Task input
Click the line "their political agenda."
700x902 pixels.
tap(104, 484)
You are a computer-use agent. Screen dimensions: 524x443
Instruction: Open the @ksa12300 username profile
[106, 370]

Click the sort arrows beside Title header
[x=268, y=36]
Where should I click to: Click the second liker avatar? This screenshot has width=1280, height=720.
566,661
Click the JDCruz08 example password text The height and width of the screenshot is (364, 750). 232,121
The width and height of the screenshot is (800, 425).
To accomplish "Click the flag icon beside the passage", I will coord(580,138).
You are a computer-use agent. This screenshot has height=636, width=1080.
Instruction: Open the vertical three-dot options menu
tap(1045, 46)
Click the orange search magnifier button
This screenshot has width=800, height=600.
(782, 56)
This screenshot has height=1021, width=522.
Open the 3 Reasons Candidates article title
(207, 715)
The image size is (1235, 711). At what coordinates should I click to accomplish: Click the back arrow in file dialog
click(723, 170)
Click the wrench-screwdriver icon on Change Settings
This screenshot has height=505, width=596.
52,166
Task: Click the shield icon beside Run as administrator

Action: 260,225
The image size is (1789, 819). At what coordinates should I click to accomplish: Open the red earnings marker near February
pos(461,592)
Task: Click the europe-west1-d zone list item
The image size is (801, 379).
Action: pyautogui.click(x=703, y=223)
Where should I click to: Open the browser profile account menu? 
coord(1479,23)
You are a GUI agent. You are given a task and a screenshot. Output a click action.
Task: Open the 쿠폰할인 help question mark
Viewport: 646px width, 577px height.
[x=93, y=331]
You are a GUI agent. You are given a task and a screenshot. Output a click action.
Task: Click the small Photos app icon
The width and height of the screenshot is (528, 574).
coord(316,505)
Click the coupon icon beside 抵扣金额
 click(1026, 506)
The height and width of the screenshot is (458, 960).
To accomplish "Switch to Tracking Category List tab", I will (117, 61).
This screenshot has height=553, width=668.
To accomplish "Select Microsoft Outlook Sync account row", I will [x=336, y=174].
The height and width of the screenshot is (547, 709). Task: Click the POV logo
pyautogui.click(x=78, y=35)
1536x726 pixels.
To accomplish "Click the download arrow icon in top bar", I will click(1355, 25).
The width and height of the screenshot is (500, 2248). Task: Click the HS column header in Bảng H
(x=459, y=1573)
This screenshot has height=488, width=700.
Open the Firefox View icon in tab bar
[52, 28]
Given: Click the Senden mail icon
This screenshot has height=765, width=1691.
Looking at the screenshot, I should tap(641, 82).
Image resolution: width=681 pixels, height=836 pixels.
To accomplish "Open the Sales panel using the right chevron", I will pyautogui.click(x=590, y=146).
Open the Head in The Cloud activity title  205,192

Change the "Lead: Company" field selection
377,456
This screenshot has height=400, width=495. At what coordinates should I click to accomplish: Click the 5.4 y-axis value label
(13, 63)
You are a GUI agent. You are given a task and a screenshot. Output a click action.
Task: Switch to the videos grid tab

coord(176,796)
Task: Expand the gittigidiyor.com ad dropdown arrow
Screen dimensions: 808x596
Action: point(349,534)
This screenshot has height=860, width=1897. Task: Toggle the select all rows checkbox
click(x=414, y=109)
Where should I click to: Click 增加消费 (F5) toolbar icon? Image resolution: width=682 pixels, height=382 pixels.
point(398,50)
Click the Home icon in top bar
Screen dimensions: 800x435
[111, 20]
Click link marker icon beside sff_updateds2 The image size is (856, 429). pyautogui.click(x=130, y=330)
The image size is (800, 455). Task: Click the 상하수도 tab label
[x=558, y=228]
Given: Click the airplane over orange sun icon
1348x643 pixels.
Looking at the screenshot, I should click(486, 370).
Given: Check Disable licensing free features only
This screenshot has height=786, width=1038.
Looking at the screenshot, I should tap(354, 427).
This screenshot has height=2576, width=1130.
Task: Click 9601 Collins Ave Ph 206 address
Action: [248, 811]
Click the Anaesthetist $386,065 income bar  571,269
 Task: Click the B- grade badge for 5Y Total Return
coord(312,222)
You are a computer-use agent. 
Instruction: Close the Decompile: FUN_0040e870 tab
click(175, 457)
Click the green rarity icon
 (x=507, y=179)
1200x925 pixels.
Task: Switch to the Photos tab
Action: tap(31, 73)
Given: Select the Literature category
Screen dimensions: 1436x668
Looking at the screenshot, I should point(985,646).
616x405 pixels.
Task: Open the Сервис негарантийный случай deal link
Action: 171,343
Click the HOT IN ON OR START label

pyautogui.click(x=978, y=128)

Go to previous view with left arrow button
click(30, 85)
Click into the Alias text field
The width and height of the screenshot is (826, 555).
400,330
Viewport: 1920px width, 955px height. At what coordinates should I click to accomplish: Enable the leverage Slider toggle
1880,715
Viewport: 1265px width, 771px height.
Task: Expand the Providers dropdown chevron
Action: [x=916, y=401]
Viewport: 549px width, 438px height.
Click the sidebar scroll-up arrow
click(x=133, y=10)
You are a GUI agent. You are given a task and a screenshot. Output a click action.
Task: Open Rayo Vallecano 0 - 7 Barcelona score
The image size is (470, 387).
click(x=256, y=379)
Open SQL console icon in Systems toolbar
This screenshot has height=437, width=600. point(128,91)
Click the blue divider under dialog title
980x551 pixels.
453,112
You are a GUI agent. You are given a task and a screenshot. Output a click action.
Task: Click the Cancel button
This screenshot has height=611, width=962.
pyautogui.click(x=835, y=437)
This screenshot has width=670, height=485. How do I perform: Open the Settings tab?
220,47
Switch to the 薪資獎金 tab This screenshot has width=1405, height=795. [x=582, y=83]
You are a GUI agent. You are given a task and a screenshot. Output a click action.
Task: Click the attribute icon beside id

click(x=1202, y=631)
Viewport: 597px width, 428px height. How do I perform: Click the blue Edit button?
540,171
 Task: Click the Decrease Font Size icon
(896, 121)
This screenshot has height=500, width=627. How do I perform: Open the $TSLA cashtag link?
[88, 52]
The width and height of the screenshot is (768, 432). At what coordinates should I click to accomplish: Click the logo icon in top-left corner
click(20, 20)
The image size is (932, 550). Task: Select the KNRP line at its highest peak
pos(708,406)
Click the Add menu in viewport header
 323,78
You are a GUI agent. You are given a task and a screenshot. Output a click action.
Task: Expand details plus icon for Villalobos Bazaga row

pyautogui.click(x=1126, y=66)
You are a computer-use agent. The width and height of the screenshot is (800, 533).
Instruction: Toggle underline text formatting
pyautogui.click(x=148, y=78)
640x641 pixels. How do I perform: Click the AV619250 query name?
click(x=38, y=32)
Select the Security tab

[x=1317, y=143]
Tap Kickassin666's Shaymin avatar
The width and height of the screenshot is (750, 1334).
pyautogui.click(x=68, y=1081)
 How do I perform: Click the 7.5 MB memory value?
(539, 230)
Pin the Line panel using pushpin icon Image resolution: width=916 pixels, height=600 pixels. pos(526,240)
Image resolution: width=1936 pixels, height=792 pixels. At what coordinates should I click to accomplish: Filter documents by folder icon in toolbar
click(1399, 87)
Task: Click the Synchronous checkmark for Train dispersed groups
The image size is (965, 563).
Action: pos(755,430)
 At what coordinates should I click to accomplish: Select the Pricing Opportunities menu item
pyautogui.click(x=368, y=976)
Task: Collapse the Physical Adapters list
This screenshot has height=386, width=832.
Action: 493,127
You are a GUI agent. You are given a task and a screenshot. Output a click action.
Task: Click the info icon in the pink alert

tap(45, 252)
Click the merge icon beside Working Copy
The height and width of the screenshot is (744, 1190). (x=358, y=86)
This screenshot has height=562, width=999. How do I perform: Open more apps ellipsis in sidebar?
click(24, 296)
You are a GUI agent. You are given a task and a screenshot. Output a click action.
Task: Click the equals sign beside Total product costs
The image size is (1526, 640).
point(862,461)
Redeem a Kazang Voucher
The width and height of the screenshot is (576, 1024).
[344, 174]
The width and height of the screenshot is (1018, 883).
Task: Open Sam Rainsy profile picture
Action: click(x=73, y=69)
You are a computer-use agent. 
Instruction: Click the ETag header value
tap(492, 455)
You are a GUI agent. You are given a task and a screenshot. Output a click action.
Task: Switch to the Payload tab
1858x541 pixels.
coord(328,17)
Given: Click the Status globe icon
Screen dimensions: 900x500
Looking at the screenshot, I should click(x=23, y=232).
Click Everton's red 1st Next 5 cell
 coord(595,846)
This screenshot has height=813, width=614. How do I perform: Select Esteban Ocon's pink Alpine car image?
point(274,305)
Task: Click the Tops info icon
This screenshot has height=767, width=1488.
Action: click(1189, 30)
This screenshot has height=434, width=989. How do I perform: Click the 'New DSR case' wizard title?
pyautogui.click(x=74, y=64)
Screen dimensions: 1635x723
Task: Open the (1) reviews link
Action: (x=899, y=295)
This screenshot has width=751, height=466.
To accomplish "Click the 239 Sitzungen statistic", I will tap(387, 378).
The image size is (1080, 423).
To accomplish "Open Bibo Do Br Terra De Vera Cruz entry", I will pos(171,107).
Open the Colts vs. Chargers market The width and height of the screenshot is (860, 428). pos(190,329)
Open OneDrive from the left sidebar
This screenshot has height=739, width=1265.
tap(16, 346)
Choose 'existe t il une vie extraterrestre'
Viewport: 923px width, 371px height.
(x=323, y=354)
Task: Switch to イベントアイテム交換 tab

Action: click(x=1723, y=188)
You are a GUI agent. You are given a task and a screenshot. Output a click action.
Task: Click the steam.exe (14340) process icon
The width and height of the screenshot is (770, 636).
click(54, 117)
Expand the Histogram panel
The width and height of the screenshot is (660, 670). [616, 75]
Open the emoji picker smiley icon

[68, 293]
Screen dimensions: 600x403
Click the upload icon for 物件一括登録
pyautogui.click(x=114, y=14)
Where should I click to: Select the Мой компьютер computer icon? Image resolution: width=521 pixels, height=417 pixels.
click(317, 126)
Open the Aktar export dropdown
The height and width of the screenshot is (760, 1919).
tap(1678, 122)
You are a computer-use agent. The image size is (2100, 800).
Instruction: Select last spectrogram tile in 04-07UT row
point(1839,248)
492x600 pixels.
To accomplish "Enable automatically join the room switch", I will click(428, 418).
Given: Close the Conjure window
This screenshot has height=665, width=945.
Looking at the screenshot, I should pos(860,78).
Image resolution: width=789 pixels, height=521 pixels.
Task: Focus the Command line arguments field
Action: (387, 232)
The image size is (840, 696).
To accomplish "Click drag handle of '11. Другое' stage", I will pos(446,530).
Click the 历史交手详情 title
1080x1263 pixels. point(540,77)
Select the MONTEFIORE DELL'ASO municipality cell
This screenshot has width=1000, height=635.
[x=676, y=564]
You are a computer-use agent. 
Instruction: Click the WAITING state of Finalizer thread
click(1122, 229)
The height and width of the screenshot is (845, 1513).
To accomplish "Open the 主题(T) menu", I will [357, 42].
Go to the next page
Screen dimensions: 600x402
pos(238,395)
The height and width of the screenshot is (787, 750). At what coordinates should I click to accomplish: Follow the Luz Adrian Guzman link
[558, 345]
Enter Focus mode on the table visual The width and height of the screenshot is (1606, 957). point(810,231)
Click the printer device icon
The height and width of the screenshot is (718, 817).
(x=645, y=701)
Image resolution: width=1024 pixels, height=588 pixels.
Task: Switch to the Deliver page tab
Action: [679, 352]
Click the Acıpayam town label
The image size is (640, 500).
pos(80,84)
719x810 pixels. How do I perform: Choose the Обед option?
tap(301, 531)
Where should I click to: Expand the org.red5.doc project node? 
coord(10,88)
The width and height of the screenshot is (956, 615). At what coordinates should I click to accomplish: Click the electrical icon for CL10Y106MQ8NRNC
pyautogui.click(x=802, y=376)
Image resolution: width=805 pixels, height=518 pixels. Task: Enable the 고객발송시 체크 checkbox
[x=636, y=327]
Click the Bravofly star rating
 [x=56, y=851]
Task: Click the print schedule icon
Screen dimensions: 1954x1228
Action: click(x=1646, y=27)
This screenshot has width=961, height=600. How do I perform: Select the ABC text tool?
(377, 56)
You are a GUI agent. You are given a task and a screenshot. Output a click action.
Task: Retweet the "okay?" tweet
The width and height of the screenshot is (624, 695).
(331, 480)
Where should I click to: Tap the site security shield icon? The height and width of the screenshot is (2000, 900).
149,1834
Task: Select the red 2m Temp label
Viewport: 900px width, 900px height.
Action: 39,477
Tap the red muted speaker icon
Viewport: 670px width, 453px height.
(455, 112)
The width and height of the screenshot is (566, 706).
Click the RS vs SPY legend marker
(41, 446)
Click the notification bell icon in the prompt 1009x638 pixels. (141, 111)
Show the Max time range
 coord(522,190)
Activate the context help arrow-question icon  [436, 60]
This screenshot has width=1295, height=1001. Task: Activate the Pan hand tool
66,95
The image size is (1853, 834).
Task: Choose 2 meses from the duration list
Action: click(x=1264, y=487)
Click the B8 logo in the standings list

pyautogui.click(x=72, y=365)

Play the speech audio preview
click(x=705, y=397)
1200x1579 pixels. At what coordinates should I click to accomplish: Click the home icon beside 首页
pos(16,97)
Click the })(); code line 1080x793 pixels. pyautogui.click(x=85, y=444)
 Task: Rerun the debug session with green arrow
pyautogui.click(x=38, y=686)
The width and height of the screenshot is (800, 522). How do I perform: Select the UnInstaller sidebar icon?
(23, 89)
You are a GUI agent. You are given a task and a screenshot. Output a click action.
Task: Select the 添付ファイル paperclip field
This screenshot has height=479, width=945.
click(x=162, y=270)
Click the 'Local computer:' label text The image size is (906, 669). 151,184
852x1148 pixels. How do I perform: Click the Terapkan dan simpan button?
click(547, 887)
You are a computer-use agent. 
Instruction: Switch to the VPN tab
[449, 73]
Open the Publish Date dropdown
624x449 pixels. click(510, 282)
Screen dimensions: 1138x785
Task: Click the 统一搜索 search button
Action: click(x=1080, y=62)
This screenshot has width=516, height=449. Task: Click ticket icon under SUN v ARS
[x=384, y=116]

Work required
Only lines holding the word "help" are wanted, so copy each of them from the records above.

Solution
Task: Open the 쿠폰할인 help question mark
Activate the context help arrow-question icon  [436, 60]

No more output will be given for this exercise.